The present disclosure refers to an unmanned underwater vehicle and to a system for the maintenance and inspection of permanent underwater facilities.

Furthermore, the present disclosure relates to a method of managing a tether to supply power and control an underwater vehicle.

In the oil & gas sector, it is known to manufacture permanent underwater facilities comprising underwater infrastructures for the extraction and/or the production of hydrocarbons from wells made in the bed of a body of water. Within the scope of the present description, the term “permanent” means underwater facilities intended to operate on the bed of the body of water for an indefinite number of years. In the following description, “production of hydrocarbons” means one or more of the extraction of hydrocarbons, the treatment of hydrocarbons, the treatment of fluids correlated to the production of hydrocarbons and the subsequent transportation.

Underwater facilities for the production of hydrocarbons can be placed at or near subsea wells or in intermediate spots, and can assume different configurations on a bed of a body of water according to the well or to the field of wells. Furthermore, underwater facilities for the production of hydrocarbons can be positioned in relatively shallow waters or in relatively very deep waters and in all geographical areas regardless of the environmental conditions being relatively easy or extreme.

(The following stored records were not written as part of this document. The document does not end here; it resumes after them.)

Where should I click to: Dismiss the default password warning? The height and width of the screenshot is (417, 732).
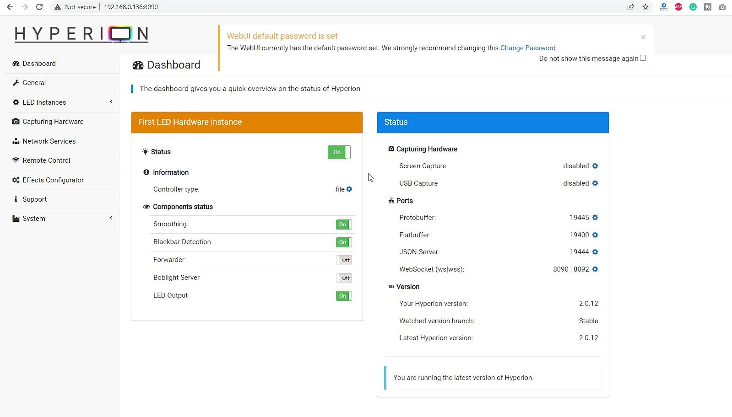point(643,37)
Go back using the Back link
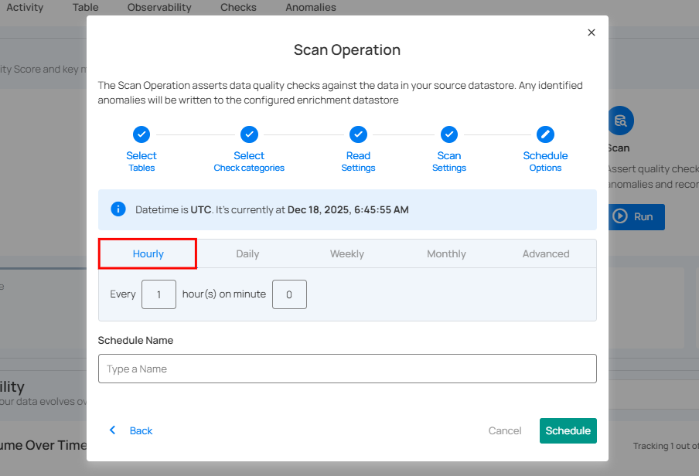The width and height of the screenshot is (699, 476). [x=131, y=430]
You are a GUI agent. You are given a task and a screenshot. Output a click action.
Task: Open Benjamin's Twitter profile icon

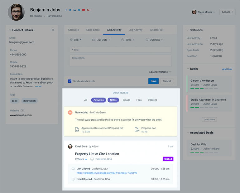coord(70,10)
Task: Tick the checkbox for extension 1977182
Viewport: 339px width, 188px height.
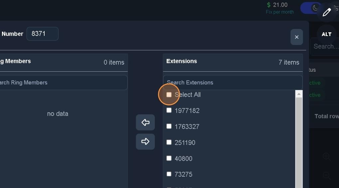Action: 169,110
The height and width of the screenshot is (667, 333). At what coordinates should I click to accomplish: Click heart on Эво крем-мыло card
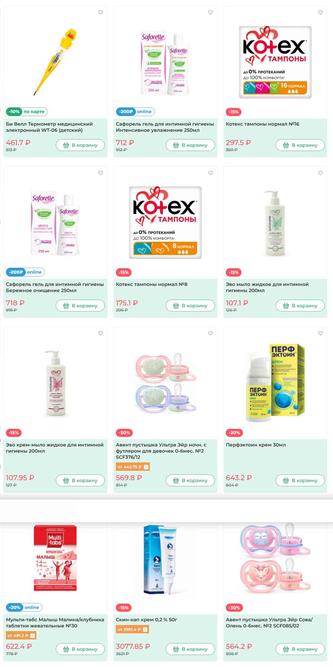100,333
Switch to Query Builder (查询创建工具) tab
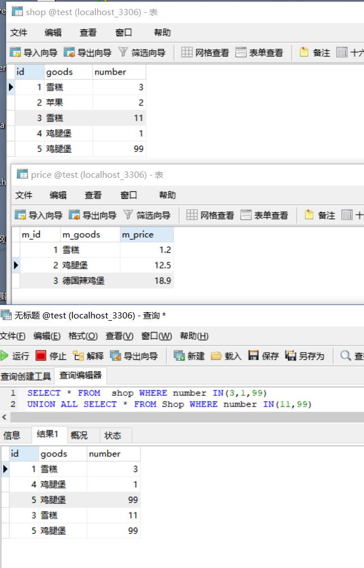The image size is (364, 568). (x=26, y=376)
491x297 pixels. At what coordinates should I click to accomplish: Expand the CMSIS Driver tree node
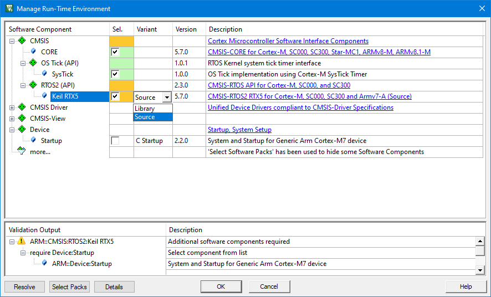click(x=12, y=107)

To summarize, an underwater facility for the production of hydrocarbons is part of a relatively complex facility which comprises an underwater facility for the production of hydrocarbons and pipes for the relative long-distance transportation between the underwater facilities and surface structures. The exploitation of oil and/or gas underwater reservoirs by underwater facilities for the production of hydrocarbons which provide for the extraction and the transportation of the hydrocarbon up to the surface or the coast have been implemented and an expansion is foreseeable in the upcoming future. The recent technological developments of the underwater devices suitable to operate at relatively great depths and the relative great interest of the oil companies have eased the feasibility of relatively complex systems, broadened the potentiality of the production underwater facilities and made possible any type of active process in water. The main processes of underwater treatment are generally: pumping or compression of the fluid; multiphase pumping; liquid/liquid separation; gas/liquid separation; solid/liquid separation; oil/water/gas separation; treatment and pumping; water treatment; heat exchange; and injection of water or gas in well.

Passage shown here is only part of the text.